For August, gross inflows stood at $1.4 billion, down 43.7 percent from $2.4 billion in the previous month. However, they exceeded gross outflows of $836.78 million, which was smaller by 20 percent than July's $1.05 billion.

Equities

The majority of foreign funds was placed in equities with 51.2 percent and a transaction value of $701.83 million. Meanwhile, the remaining 48.8 percent of $668.89 million represented sales of government securities.

Firms that received the bulk of equity investments included banks, transportation firms, holding firms, property developers, and food, beverage, and tobacco manufacturers.

Most investments came from Singapore, the United States, the United Kingdom, Luxembourg and Malaysia.

Meanwhile, the bulk of gross outflows went to the United States with 52.1 percent share or $436.33 million in outward remittances.

Rizal Commercial Banking Corp. chief economist Michael Ricafort said the BSP and Federal Reserve have shared "dovish" signals on inflation and interest rates until next year which will encourage investors to further diversify their portfolios.

Among the best in two years

"The August level is still among the best in more than two years, largely brought about by the first local policy rate cut in nearly four years," he said.

To help increase consumption and investments amid easing inflation rates, BSP cut its policy rate for private banks by 25 basis points (bps) to 6.25 percent in August or ahead of the Federal Reserve's reduction of its own rate by 50 bps in September.

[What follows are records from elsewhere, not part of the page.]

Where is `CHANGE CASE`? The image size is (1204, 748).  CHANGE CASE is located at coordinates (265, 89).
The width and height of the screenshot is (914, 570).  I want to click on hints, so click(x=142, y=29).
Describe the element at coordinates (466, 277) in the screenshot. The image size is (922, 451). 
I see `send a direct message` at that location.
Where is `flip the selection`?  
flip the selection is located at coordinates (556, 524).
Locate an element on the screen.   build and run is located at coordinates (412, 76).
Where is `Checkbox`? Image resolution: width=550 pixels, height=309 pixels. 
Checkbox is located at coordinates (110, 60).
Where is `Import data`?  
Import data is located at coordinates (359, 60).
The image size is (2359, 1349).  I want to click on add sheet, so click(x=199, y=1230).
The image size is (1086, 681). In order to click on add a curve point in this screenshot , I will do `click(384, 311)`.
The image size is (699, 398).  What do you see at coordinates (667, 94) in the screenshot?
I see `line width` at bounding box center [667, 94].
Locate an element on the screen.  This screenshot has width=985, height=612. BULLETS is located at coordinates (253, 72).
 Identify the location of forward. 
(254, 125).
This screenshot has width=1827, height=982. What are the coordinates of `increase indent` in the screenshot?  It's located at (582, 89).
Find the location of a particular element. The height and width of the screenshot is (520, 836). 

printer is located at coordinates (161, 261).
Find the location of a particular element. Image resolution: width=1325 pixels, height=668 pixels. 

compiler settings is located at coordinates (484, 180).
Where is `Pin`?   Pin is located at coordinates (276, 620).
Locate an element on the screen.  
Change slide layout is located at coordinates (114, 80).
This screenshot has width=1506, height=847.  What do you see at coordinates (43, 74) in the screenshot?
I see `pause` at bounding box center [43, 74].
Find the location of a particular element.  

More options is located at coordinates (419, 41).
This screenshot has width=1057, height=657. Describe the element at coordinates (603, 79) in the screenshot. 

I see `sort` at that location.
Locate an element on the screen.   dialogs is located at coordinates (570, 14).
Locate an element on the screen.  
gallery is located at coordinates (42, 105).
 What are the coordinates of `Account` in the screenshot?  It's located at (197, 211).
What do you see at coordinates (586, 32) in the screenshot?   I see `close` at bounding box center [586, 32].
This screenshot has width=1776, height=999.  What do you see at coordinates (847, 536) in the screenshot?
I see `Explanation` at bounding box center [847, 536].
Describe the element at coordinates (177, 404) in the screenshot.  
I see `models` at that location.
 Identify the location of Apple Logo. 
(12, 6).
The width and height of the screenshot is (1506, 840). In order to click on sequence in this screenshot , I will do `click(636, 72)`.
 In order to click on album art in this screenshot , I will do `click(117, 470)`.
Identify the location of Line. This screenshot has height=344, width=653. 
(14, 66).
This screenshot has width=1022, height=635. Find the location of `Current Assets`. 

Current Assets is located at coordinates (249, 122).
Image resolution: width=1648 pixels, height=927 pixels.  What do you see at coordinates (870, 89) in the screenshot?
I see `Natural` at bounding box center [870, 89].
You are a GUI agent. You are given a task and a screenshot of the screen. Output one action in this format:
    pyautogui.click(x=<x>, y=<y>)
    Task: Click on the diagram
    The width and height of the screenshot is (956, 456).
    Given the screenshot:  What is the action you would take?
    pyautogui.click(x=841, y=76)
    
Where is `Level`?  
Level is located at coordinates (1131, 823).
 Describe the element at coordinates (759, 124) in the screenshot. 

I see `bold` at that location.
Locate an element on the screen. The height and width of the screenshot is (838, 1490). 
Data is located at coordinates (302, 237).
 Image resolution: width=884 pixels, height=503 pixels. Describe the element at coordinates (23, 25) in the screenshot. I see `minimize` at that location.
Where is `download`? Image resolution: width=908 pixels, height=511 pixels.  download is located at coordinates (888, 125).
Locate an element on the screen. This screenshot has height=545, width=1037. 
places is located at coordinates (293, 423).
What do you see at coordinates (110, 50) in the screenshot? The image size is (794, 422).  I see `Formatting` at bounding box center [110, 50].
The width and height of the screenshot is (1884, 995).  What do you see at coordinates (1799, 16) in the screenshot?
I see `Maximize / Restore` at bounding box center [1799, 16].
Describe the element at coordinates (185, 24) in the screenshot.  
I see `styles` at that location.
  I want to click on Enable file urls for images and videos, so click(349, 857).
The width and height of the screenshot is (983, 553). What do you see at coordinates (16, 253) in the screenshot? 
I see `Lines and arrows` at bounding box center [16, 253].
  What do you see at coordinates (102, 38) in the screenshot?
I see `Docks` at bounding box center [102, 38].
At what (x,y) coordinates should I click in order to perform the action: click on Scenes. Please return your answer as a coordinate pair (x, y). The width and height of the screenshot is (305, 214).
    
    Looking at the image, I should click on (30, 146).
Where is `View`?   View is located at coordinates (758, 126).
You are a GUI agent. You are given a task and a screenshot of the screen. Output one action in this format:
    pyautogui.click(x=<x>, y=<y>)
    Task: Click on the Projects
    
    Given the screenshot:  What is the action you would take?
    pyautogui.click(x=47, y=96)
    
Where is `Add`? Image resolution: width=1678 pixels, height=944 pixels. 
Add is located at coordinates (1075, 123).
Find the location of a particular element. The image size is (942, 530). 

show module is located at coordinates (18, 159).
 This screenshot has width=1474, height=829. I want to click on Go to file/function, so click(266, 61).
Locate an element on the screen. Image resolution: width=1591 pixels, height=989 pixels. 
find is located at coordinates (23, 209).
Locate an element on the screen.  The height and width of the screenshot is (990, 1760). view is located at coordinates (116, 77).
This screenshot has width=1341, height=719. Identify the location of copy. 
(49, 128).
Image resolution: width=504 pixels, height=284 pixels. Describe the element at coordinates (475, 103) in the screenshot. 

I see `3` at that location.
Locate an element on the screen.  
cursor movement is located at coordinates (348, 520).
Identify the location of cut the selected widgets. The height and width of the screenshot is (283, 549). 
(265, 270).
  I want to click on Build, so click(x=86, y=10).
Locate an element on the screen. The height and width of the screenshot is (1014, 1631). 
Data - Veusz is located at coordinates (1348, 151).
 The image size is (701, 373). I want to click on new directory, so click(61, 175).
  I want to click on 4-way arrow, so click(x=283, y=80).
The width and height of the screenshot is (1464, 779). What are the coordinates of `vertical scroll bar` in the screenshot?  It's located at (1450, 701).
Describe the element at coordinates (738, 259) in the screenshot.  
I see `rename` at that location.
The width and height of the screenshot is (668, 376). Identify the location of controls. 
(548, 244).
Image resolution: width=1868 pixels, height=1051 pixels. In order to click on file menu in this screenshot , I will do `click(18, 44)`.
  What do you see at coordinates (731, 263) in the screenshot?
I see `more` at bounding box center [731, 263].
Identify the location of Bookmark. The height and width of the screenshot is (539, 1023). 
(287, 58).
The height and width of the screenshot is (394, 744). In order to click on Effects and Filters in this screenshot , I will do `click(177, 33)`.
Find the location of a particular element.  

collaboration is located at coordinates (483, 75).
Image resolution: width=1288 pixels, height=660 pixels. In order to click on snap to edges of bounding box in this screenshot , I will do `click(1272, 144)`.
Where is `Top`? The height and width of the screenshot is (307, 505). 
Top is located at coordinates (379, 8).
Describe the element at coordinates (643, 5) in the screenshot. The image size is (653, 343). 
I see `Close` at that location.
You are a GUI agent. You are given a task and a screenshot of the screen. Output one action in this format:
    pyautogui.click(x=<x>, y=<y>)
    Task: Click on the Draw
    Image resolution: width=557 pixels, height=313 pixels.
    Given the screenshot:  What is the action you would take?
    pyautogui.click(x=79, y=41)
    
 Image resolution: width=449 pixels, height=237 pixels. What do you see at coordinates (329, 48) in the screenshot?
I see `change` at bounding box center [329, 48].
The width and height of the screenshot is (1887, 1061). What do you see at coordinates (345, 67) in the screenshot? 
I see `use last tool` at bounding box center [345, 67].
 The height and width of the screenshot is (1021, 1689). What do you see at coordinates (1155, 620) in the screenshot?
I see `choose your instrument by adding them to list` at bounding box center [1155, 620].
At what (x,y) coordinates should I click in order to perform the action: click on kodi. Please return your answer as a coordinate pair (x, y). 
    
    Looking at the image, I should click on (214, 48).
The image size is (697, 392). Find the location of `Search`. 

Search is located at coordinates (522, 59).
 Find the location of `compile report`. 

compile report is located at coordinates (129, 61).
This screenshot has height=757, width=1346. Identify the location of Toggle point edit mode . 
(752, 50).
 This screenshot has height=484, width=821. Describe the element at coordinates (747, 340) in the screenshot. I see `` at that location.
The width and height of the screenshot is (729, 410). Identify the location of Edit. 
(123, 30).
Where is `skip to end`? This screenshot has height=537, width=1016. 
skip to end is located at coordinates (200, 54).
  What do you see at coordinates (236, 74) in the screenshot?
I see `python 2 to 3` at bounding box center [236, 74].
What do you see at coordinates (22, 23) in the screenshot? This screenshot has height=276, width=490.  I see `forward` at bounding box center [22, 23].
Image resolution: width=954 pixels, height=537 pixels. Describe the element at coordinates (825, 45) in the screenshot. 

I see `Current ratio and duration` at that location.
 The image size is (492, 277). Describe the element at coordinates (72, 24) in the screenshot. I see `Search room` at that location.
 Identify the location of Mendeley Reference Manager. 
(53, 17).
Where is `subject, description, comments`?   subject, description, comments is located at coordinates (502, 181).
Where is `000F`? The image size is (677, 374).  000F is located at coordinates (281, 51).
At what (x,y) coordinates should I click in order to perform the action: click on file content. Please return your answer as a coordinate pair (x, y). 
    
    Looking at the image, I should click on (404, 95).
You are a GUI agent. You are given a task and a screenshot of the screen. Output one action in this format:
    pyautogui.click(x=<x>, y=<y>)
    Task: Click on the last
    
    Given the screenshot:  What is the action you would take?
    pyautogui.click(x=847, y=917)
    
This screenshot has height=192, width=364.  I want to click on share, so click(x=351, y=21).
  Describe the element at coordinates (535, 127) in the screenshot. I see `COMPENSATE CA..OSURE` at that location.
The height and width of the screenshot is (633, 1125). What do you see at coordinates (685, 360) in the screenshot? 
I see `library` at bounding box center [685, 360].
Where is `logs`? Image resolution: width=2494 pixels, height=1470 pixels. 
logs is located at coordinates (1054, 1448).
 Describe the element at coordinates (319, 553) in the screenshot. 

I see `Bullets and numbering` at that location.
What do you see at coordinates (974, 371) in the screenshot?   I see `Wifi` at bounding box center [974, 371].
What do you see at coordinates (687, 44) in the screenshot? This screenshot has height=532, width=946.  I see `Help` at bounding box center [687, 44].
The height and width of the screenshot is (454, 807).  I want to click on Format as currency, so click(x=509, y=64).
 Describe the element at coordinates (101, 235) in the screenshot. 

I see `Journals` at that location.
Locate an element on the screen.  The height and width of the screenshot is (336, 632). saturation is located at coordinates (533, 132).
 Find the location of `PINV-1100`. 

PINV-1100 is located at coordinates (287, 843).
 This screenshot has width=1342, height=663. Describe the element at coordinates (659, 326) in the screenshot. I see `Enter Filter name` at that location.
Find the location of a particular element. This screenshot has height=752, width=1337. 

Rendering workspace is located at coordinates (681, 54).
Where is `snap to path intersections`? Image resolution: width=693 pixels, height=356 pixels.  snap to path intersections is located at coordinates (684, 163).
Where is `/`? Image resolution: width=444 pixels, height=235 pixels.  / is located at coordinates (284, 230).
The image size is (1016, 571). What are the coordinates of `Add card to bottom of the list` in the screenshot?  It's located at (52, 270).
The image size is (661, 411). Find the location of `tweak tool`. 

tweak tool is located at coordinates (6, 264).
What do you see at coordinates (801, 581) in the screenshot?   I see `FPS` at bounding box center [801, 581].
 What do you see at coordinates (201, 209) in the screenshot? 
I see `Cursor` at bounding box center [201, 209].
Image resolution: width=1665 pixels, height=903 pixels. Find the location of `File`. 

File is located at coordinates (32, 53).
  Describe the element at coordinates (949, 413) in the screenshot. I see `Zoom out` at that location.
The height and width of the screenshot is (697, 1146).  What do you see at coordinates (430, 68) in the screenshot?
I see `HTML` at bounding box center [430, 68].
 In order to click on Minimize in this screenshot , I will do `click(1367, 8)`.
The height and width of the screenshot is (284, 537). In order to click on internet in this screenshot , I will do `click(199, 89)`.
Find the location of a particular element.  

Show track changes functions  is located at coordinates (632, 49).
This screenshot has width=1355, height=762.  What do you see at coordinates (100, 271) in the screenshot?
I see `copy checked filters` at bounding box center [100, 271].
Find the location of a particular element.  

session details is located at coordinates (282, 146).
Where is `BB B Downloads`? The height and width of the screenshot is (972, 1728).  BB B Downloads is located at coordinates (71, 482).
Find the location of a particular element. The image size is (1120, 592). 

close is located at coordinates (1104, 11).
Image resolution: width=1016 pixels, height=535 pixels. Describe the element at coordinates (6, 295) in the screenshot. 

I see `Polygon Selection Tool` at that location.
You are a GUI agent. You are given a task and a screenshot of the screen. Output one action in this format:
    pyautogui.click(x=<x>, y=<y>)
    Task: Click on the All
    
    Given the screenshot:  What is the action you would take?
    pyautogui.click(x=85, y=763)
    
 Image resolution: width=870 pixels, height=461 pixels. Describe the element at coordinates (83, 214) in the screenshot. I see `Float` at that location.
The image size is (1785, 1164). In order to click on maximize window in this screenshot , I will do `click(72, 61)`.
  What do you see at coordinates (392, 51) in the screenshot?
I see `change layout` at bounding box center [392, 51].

Ricafort said analysts expect the US central bank to cut a total of 200 to 250 basis points by next year which will enable extra cash for investors due to lower borrowing costs.

"There'll be further increase in the demand for loans for consumers, businesses, governments, and other institutions, thereby boosting investments, trade, and other business transactions locally and globally," he said.

"This will translate to higher earnings of firms, as well as higher overall investment valuations," Ricafort continued.